Directions for this task |
Please repeat, from the entries that follow, the lines from the one containing "Open the Albrecht Dürer artist tile" through the one containing "You are a computer-use agent. Screen" exactly, adding nothing.

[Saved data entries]
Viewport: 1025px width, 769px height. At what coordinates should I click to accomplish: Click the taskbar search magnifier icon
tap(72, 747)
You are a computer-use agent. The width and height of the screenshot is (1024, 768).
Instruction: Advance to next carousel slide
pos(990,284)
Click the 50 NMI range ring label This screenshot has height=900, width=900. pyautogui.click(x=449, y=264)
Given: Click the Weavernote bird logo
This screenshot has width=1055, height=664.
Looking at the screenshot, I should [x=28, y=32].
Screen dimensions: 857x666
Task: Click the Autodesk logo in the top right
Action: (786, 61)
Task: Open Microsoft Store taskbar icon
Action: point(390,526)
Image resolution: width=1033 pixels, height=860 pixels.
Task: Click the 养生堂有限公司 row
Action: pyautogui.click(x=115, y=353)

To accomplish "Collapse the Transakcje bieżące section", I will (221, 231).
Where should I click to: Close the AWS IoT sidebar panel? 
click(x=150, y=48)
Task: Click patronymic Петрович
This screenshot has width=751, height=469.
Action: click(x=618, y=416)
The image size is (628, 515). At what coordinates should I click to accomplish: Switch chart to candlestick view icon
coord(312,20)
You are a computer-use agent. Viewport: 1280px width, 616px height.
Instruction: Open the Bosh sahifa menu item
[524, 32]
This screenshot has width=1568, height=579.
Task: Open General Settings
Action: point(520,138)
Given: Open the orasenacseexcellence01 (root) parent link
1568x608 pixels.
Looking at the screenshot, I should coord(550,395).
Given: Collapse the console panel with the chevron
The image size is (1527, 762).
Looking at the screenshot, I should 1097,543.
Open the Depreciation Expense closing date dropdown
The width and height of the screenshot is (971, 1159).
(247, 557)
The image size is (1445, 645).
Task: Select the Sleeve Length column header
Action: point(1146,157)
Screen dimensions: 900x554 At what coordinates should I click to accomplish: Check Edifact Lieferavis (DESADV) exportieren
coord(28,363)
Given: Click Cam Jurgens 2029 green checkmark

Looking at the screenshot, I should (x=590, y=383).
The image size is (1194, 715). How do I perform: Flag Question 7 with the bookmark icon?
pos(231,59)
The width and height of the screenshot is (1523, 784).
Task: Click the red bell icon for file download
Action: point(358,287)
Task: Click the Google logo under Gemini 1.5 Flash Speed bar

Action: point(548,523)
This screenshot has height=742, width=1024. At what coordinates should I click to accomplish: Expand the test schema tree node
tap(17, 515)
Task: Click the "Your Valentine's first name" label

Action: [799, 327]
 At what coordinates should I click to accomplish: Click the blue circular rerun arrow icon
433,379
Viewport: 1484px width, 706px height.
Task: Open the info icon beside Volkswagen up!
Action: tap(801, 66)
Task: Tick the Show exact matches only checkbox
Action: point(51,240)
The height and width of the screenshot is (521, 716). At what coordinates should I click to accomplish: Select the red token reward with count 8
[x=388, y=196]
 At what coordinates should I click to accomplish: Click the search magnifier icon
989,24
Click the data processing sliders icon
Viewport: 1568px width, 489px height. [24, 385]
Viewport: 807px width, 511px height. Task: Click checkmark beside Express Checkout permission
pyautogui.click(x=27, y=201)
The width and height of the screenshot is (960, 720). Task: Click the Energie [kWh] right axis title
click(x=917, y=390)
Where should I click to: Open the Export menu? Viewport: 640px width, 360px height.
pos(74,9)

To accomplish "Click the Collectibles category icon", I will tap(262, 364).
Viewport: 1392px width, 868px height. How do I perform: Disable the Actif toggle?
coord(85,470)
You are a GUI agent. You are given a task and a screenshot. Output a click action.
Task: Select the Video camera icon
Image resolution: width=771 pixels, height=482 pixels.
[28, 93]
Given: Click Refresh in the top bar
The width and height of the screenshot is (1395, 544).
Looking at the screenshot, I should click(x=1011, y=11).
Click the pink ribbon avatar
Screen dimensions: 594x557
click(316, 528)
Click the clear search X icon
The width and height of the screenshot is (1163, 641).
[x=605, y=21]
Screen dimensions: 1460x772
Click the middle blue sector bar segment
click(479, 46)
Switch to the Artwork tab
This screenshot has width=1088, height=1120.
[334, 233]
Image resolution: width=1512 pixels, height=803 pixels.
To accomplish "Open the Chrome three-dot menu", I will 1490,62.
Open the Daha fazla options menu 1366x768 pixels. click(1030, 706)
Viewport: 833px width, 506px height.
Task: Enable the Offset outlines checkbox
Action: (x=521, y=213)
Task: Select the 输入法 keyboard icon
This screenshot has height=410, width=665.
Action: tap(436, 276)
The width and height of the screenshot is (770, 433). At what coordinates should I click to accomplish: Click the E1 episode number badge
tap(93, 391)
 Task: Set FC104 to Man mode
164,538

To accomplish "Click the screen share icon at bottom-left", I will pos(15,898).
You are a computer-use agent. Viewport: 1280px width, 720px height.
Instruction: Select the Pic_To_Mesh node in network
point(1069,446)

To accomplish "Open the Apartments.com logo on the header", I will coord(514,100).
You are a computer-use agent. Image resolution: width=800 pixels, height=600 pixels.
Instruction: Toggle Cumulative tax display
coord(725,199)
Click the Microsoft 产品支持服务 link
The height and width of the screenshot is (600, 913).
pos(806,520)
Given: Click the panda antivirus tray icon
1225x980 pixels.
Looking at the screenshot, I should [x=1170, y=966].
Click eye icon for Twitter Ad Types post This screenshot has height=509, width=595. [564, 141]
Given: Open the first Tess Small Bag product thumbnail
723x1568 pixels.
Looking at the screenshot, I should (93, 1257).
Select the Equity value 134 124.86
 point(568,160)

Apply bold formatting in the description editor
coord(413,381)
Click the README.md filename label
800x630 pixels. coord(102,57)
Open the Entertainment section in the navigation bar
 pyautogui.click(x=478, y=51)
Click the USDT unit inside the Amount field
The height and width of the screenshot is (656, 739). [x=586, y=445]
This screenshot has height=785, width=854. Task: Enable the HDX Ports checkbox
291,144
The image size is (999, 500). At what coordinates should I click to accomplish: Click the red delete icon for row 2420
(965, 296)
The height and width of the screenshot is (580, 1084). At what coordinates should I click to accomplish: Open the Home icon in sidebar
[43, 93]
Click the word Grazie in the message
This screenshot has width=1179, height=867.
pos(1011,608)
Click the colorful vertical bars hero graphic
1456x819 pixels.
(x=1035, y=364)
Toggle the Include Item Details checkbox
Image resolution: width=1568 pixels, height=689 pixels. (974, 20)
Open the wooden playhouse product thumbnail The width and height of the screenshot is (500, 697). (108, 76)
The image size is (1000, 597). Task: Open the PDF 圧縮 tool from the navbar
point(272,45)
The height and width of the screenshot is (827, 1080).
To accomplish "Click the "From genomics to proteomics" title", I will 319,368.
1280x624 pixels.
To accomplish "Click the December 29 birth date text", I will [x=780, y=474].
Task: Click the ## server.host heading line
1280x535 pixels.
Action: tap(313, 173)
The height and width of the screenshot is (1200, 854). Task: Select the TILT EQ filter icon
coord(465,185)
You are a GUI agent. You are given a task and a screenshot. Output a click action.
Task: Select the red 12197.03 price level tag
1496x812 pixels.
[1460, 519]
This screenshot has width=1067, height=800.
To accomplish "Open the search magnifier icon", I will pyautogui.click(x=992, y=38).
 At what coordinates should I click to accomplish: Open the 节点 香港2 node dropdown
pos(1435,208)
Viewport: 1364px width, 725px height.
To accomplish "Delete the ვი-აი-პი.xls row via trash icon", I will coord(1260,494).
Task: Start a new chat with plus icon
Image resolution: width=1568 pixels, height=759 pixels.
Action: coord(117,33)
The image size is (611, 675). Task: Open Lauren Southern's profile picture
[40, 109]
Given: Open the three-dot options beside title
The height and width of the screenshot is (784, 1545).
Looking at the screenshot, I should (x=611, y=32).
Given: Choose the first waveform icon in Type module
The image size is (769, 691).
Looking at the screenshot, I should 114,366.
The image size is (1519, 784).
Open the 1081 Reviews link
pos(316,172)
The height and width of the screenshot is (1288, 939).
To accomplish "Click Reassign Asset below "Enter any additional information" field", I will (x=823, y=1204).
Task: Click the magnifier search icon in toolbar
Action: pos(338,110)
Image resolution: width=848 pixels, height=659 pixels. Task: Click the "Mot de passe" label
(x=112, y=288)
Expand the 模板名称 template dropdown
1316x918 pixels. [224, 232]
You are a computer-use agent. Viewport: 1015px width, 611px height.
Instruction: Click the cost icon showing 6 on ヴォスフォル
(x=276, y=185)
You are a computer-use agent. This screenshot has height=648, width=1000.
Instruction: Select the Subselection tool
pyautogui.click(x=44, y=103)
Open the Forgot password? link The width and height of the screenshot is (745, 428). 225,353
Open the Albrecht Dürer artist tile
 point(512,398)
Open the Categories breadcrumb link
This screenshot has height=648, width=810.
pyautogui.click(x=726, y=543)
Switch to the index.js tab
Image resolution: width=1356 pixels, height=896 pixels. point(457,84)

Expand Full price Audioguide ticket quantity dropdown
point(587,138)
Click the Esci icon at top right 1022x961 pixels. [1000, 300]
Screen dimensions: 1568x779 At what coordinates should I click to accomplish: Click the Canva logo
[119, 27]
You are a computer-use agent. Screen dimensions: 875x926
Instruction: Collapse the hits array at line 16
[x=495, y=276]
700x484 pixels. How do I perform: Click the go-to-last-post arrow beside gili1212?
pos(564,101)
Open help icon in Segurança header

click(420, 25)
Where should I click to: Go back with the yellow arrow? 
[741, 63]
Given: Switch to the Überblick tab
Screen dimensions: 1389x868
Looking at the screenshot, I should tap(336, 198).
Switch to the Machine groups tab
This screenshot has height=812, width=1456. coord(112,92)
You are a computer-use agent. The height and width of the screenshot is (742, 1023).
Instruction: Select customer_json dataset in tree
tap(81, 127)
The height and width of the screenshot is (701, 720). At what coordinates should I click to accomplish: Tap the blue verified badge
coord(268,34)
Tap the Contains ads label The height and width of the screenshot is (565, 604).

Response box |
Open the Albrecht Dürer artist tile
 point(512,398)
Open the Categories breadcrumb link
This screenshot has height=648, width=810.
pyautogui.click(x=726, y=543)
Switch to the index.js tab
Image resolution: width=1356 pixels, height=896 pixels. point(457,84)

Expand Full price Audioguide ticket quantity dropdown
point(587,138)
Click the Esci icon at top right 1022x961 pixels. [1000, 300]
Screen dimensions: 1568x779 At what coordinates should I click to accomplish: Click the Canva logo
[119, 27]
You are a computer-use agent. Screen dimensions: 875x926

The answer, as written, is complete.